92,000+ internet-facing D-Link NAS devices accessible via “backdoor” account (CVE-2024-3273)

A vulnerability (CVE-2024-3273) in four old D-Link NAS models could be exploited to compromise internet-facing devices, a threat researcher has found.

The existence of the flaw was confirmed by D-Link last week, and an exploit for opening an interactive shell has popped up on GitHub.

About CVE-2024-3273

“The vulnerability lies within the nas_sharing.cgi uri, which is vulnerable due to two main issues: a backdoor facilitated by hardcoded credentials, and a command injection vulnerability via the system parameter,” says the discoverer, who goes by the online handle “netsecfish”.

The “backdoor” account has messagebus as the username and doesn’t require a password.

“The system parameter within the request carries a base64 encoded value that, when decoded, appears to be a command,” netsecfish noted.

The flaw can be triggered by a specially crafted malicious HTTP GET request sent to the /cgi-bin/nas_sharing.cgi endpoint.

Attackers who manage to exploit the flaw could pull off arbitrary command execution on vulnerable devices, which means they could access sensitive information stored on them, make changes to the system configuration, etc., by specifying a command.

CVE-2024-3273 affects D-Link NAS models DNS-320L, DNS-325, DNS-327L, and DNS-340L, all of which have reached end-of-life (EOL) many years ago.

Unfortunately, many are still in use: netsecfish found over 92,000 of them exposed on the internet.

No patches available

There will be no patches for this flaw.

“This exploit affects a legacy D-Link products and all hardware revisions, which have reached their End of Life (“EOL”)/End of Service Life (“EOS”) Life-Cycle. Products that have reached their EOL/EOS no longer receive device software updates and security patches and are no longer supported by D-Link,” the company said in the security advisory.

“D-Link US recommends that D-Link devices that have reached EOL/EOS be retired and replaced. If US consumers continue to use these devices against D-Link’s recommendation, please make sure the device has the last know firmware which can be located on the Legacy Website. Please make sure you frequently update the device’s unique password to access its web-configuration, and always have WIFI encryption enabled with a unique password.”

Users are also advised not to expose management interfaces to the internet.
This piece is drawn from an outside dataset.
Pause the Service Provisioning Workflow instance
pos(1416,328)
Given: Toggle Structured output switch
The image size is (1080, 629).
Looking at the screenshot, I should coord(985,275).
UPDATE (April 8, 2024, 04:45 p.m. ET):

Both Greynoise and Shadowserver have detected in-the-wild attempts to exploit the two vulnerabilities.

According to Greynoise, attackers are trying to execute Mirai malware “for every possible CPU architecture in the expectation that at least one will work. The malware is fetched from 38[.]6[.]224[.]248 over HTTP.”

UPDATE (April 12, 2024, 07:05 p.m. ET):

CISA has added CVE-2024-3272 and CVE-2024-3273 to its known exploited vulnerabilities (KEV) catalog and said agencies should remove then from their networks as they devices are end-of-life.